Is the standard deviation of the estimated mean. It is computed as:

\( SE = \frac{s}{ \sqrt{n}} = \sqrt{ \frac{1}{n(n-1)} \displaystyle\sum\limits_{i=1}^n (x_i - \bar x)^2} \)

Interquartile Range

is the 75th percentile of the data set minus the 25th percentile of the data set

Skewness

is a measure of the symmetry of the data set. It is computed as:

\( SKEW = \frac{ \frac{n}{(n-1)(n-2)} \displaystyle\sum\limits_{i=1}^n (x_i - \bar x)^3}{s^3} \)

where \( \bar x \) and s are computed as given above.

\(P\)th Percentile

is the value below which \(p\)% of the \(n\) data fall and above which (100 - \(p\))% of the \(n\) data fall.

The \(P\)th percentile is computed in VSP by first computing \(k\) = \(p\)(\(n\)+1). If \(k\) is an integer, the \(P\)th percentile is \( x_{[k]} \) , which is the \(K\)th largest of the \(n\) data values. For example, to compute the 50th percentile of a data set of \(n\) = 9 measurements, we have p = 0.50 and \(k\) = \(p\)(\(n\)+1) = 0.50(10) = 5, which is an integer. Hence, the 50th percentile (the median) is the 5th largest datum, \( x_{[5]} \).

If \(k\) is not an integer, the \(P\)th percentile is obtained by linear interpolation between the two closest order statistics.
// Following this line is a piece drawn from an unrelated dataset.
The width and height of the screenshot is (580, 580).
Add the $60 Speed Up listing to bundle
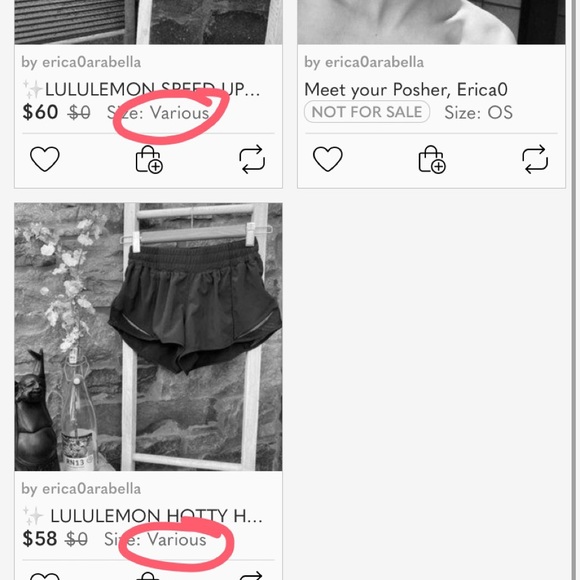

For example if \(n\) = 11 and \(p\) = 0.70, then \(k\) = p(n+1) = 0.70(12) = 8.4, then the 70th percentile is found by linear interpolation between the 8th and 9th largest of the 11 data, i.e., between \( x_{[8]} \) and \( x_{[9]} \) .

VSP also conducts outlier tests on the data.
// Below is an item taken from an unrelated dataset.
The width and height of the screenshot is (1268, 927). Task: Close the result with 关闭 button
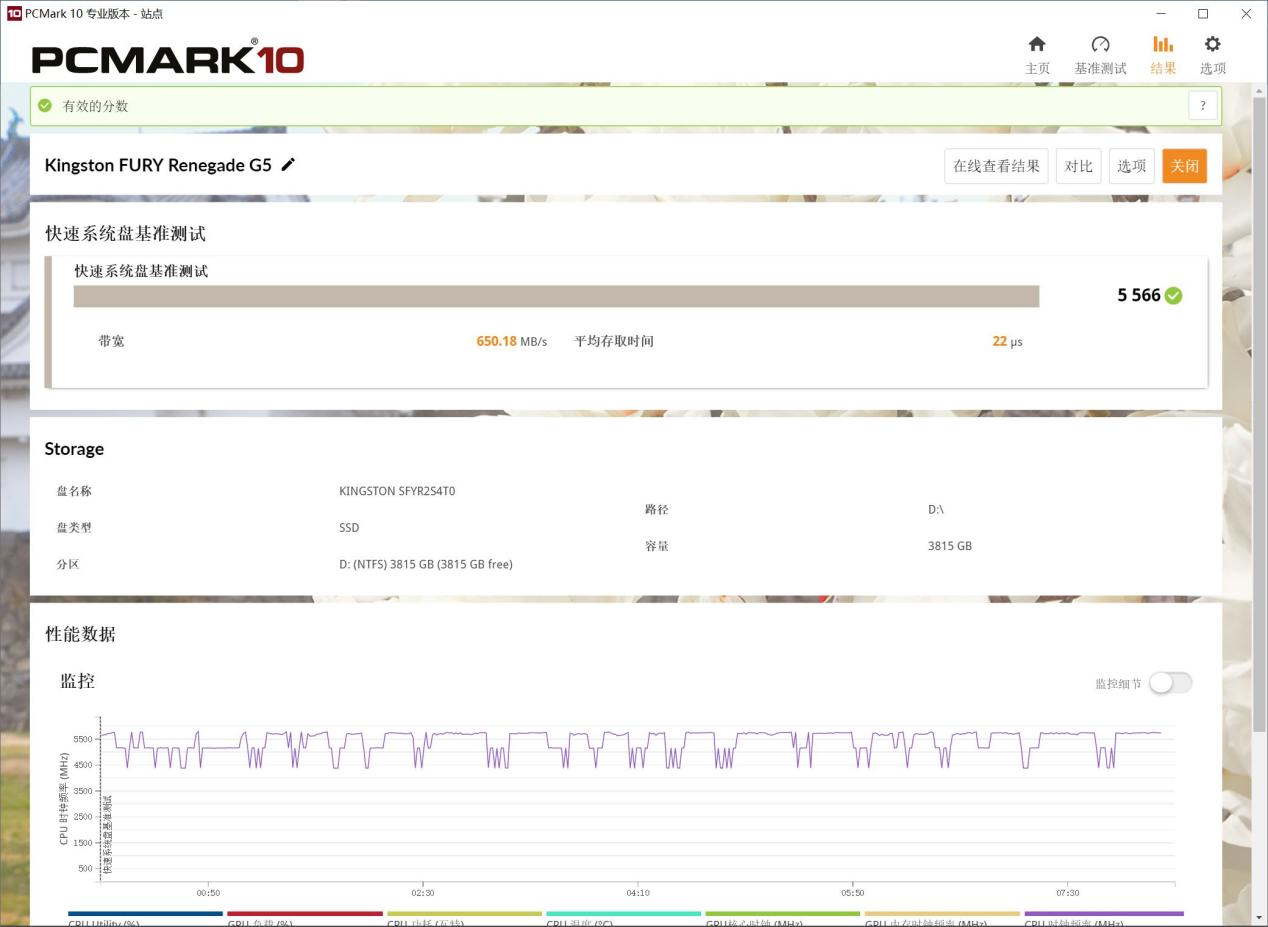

If the sample design is non-parametric (no distributional assumptions), Walsh's Outlier Test is performed on the data.

If the sample design is parametric (assuming an normal distribution), Rosner's Outlier Test will be performed if there are at least 25 samples and Dixon's Outlier Test will be performed if there are 3 to 24 samples.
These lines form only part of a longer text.